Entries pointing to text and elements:
====

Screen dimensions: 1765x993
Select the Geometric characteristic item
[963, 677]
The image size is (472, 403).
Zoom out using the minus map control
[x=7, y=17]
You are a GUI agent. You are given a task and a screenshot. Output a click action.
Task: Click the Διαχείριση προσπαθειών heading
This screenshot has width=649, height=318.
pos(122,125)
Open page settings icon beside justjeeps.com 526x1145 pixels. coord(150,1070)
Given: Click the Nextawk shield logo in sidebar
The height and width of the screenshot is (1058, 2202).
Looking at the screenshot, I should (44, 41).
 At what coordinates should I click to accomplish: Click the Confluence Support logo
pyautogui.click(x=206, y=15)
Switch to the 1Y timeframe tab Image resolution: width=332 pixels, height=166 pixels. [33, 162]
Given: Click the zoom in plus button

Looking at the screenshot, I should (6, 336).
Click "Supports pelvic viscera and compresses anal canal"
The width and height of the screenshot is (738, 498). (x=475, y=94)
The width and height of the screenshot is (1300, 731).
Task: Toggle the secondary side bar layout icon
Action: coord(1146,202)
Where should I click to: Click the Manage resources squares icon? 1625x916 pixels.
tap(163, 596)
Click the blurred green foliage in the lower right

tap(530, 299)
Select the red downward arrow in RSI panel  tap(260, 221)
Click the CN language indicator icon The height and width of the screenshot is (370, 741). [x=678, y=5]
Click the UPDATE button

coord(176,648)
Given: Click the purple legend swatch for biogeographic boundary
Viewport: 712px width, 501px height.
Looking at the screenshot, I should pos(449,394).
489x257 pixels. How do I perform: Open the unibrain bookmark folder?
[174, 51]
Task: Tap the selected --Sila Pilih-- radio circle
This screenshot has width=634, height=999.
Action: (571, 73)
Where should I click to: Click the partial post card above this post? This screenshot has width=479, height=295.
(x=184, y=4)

====

* _Objective_: Recast the entries above as a Markdown table with two columns, Row and Text. Put each line in its own numbered row and omit the blank lines.

* _Task solution_:
| Row | Text |
|---|---|
| 1 | Screen dimensions: 1765x993 |
| 2 | Select the Geometric characteristic item |
| 3 | [963, 677] |
| 4 | The image size is (472, 403). |
| 5 | Zoom out using the minus map control |
| 6 | [x=7, y=17] |
| 7 | You are a GUI agent. You are given a task and a screenshot. Output a click action. |
| 8 | Task: Click the Διαχείριση προσπαθειών heading |
| 9 | This screenshot has width=649, height=318. |
| 10 | pos(122,125) |
| 11 | Open page settings icon beside justjeeps.com 526x1145 pixels. coord(150,1070) |
| 12 | Given: Click the Nextawk shield logo in sidebar |
| 13 | The height and width of the screenshot is (1058, 2202). |
| 14 | Looking at the screenshot, I should (44, 41). |
| 15 |  At what coordinates should I click to accomplish: Click the Confluence Support logo |
| 16 | pyautogui.click(x=206, y=15) |
| 17 | Switch to the 1Y timeframe tab Image resolution: width=332 pixels, height=166 pixels. [33, 162] |
| 18 | Given: Click the zoom in plus button |
| 19 | Looking at the screenshot, I should (6, 336). |
| 20 | Click "Supports pelvic viscera and compresses anal canal" |
| 21 | The width and height of the screenshot is (738, 498). (x=475, y=94) |
| 22 | The width and height of the screenshot is (1300, 731). |
| 23 | Task: Toggle the secondary side bar layout icon |
| 24 | Action: coord(1146,202) |
| 25 | Where should I click to: Click the Manage resources squares icon? 1625x916 pixels. |
| 26 | tap(163, 596) |
| 27 | Click the blurred green foliage in the lower right |
| 28 | tap(530, 299) |
| 29 | Select the red downward arrow in RSI panel  tap(260, 221) |
| 30 | Click the CN language indicator icon The height and width of the screenshot is (370, 741). [x=678, y=5] |
| 31 | Click the UPDATE button |
| 32 | coord(176,648) |
| 33 | Given: Click the purple legend swatch for biogeographic boundary |
| 34 | Viewport: 712px width, 501px height. |
| 35 | Looking at the screenshot, I should pos(449,394). |
| 36 | 489x257 pixels. How do I perform: Open the unibrain bookmark folder? |
| 37 | [174, 51] |
| 38 | Task: Tap the selected --Sila Pilih-- radio circle |
| 39 | This screenshot has width=634, height=999. |
| 40 | Action: (571, 73) |
| 41 | Where should I click to: Click the partial post card above this post? This screenshot has width=479, height=295. |
| 42 | (x=184, y=4) |